### SOURCE DOCUMENT
========================

# Help me with clear coat, wh oak, veneer burnthrough... please?!?



## joeyinsouthaustin (Sep 22, 2012)

I searched this topic and found some limited replies, and concerning stain. What I have is a veneer burn through in a white oak veneer. This project is complete and complicated enough, that rehab would be much preferred, even if complicated. The final finish is just a clear coat, a clear lacquer I believe (image posted) I have the talent to faux paint, or pencil in what I need to repair, I was quick enough to pull back before the entire grain structure was gone. I just don't want to have a reaction with the clear coat. Being a clear coat, I am really want to stay away from post finish alterations, also because the finishing is by others. Can you help?? Please be specific with specs or brand names. .75 seconds from a really good friday, now losing $$  Thanks


----------



## Dal300 (Aug 4, 2011)

Joey, somehow you lost me.
Is this a floor? I wonder because I see a set of clodhoppers standing on it.
If it is, in no way would I use lacquer to finish it.
The picture of the sealer you show is used for different lacquers, as far as I know. I have no idea about using it for spar varnish, polyurethane or floor finishes.

It looks to me like you have sanded through the stain that was added to the veneer to bring out the grain.
Find a piece of scrap and see if you can copy it.


----------



## DaleM (Feb 18, 2009)

Do you have any Watco Danish Oil Medium Walnut on hand? I'm thinking the color is right, but it would need to be thinned a lot. Here is exactly what I would do. I would dilute Watco Medium Walnut with a lot of mineral spirits (you could probably use lacquer thinner too, but it make some oil stains chunky or grainy). I would make it so thin that it barely showed up, then wipe it on thin and add layers to sneak up on the color and blend it to the natural oak veneer. I would scratch in the grain lines so they take the stain darker. If it still wasn't getting dark enough, I would add more stain to the mix. I've never done this with white oak, but I have done it with cherry plywood using Minwax Cherry stain with good success. Maybe someone else will have another stain suggestion for mimicing the white oak color, but I use what I know.


----------



## joeyinsouthaustin (Sep 22, 2012)

*Dallas* Thanks for the compliments on my shoes, but this is a pair of 3/0 10/0 specialty doors. The veneer is natural in the pic. As far as the sealer, I have little finishing experience, so this is what I know. When I asked el jeffe painter what finish he was using, he handed me that… He also spoke a brand of spanish that we couldn't connect with (for those reading, this is common in texas… many different dialects)

*DaleM* That is a direction I will consider. In some of the threads I researched on LJs folks were mentioning things like acrylic paint and such. I am into the idea of being able to "color" or "paint" this in more than stain it, so long as I am confident that it is compatible. I.e. I pick up something that is chock full of silicone or something.

If you look close you can see the burn, about the size of a quarter down at the bottom of the left panel.

========================

### DATA SECTION

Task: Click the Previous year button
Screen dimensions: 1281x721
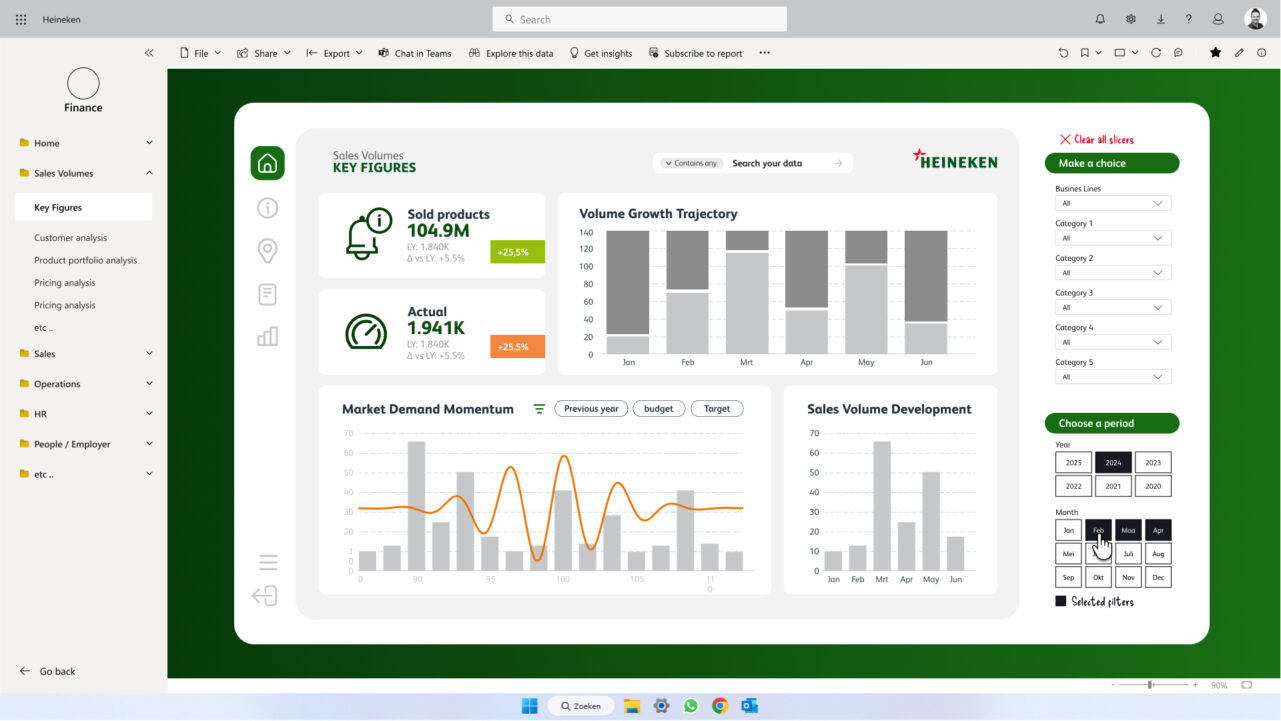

========================

### INSTRUCTIONS TO FOLLOW
State whether each statement agrees with the forum thread, answering yes or no and quoting the deciding words: (a) DaleM has used his thinned-stain method on white oak before; (b) the damaged piece is a pair of doors; (c) the burn is on the right panel. The data stand apart from the forum thread and are separate material.

### RESPONSE BELOW
(a) No: "I've never done this with white oak, but I have done it with cherry plywood using Minwax Cherry stain with good success."
(b) Yes: "this is a pair of 3/0 10/0 specialty doors."
(c) No: "about the size of a quarter down at the bottom of the left panel."